Necdet Rüştü Efe, 1900 yılında İstanbul'da doğdu. Vefa Lisesini bitirdi. İstanbul Tıp Fakültesinde üç yıl okudu. Bankalarda ve sigorta şirketlerinde çalıştı. Basın Yayın Genel Müdürlüğünde şube müdürlüğü ve serbest gazetecilik yaptı. Mizah dergilerinde hece ve aruzla şiirleri ve yazıları çıktı. 24 Eylül 1969 tarihinde hayata gözlerini yumdu.

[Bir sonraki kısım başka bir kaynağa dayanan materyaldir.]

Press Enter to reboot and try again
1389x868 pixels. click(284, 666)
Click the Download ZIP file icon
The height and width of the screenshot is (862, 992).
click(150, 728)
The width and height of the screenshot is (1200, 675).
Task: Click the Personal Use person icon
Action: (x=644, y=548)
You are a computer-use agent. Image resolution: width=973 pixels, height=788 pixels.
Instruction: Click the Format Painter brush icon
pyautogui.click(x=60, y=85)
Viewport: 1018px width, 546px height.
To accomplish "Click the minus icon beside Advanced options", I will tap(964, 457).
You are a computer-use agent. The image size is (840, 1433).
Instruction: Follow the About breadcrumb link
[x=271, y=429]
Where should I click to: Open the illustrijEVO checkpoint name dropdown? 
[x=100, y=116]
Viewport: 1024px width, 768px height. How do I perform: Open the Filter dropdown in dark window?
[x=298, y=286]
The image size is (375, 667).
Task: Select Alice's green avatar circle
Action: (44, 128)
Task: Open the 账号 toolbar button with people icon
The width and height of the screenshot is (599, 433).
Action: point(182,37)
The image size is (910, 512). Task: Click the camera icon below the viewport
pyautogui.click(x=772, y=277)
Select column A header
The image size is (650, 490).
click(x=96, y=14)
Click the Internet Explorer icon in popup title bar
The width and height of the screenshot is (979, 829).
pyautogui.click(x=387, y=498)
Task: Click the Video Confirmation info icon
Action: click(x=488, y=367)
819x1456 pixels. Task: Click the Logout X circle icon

"Yüzüne vururlar aybını elin
Hiç kendi suçunu gören olur mu?.
Kabahat kız olsa, etseler gelin.
Acaba gerdeğe giren olur mu?.."

Necdet Rüştü Efe "Olur mu?" başlığını taşıyan destanında böyle demiş... "Akbaba" dergisindeki güzel, anlamlı, düşündürücü nüktelerini bilmem kaç kişi hatırlar? Aramızdan ayrılışının üzerinden elli yıl geçmiş. Ancak söyledikleri bugün de geçerli:

"Erbabı himmetle başla temasa:
Aş dolar önünde boş duran tasa
Tavsiye mektubu hiç yazılmazsa,
Dünyada murada eren olur mu?"

Necdet Rüştü Efe, çok yönlü gazeteci, yazar, şair. Bizler çocukluk yıllarımızda onun hamasi şiirleriyle büyüdük. Onları ezberleyip bayramlarda okuduk. Gençlik yıllarımızda damarlarımıza aşk çıngılarının düştüğünde bizleri duygu sarmalına alan tangoların sözlerini Necdet Rüştü Efe yazmıştı: 

"Ben de gönül çektim eskiden / Yandı hayatım bu sevgiden / Anladım ki bir aşka bedel / Gençliğimmiş elimden giden ...  / Mazi kalbimde bir yaradır / Bahtım saçlarımdan karadır / Beni zaman zaman ağlatan / İşte bu hazin hatıradır....."
Necip Celal'in ilk besteleri "Sarı Yapıncak" ve "Daktilo" adlı dört tempolu dans parçalarının sözlerini Necdet Rüştü Efe Tara yazmıştı. Yine Necdet Rüştü Efe'nin yazdığı Mazi adlı tango ise ilk sözlü Türk tangosuydu.  Bu tangoyu seslendiren Seyyan Hanım'a (Seyyan Oskay) ün kazandırmıştı. Alman sinema yıldızı Evelin Hold, Mazi'yi İstanbul Kadıköy'deki Hale Sineması'nda seslendirmişti. 
Kalbimizde akan delikan biraz dinginliğe kavuştuğu yıllarda şarkılarımız ve Sadettin Kaynak bir başka duygu seline sürükler olmuştu bizi. Hâlâ o selden kendimi kurtarmak istemem: 
"Batan gün kana benziyor / Yaralı cana benziyor (Esmerim vay vay) / Ah ediyor bir gül için / Şu bülbül bana benziyor / Vah benim garip gönlüm..." 

Ya şu şarkıya ne dersiniz? Ben ezgisinin ve sözlerinin içinde eriyiveriyorum: 

"İşte seni seven benim / Senin aşkınla ölenim / Günah ise gönül çekmek / Gel boynumu vur kölenim / Kıyma bana güzelim ....// Güzeller içinde teksin / Gönül hep sevdanı çeksin / Biliyorum en sonunda / Beni sen öldüreceksin..." 
Geçenlerde radyoda bir şarkı dinledim. Meğer onun da sözleri Necdet Rüştü Efe'ye aitmiş: 
"Dinlendi başım dün gece bir parça dizinde /Bir gözleri âhû ki tamam on sekizinde..." 

Fırsat buldukça Necdet Rüştü Efe'nin "Türk Nüktecileri" adlı kitabını karıştırıyorum. Kimler yok ki? Burhan Felek, Doğan Nadi, Cemal Nadir, Borazan Tevfik, Mahmut Baler,  Bekri Mustafa, Adalı Avni, Şair Eşref, Fitnat Hanım, İncili Çavuş, Kavuklu Hamdi, Neyzen Tevfik, Orhan S. Orhon, Yusuf Ziya Ortaç, Öküz Mehmet Paşa, Süleyman Nazif, Sakallı Cemal, Meddah Sururi hâsılı adını anamadığım elli iki nüktedan... 

Necdet Rüştü Efe'nin  hayatı yazı yazmakla geçmişti. Hem de şiir yazmakla! Geçer akçedir, diye manzum hikâye ve mizah tarzını tutturmuştu.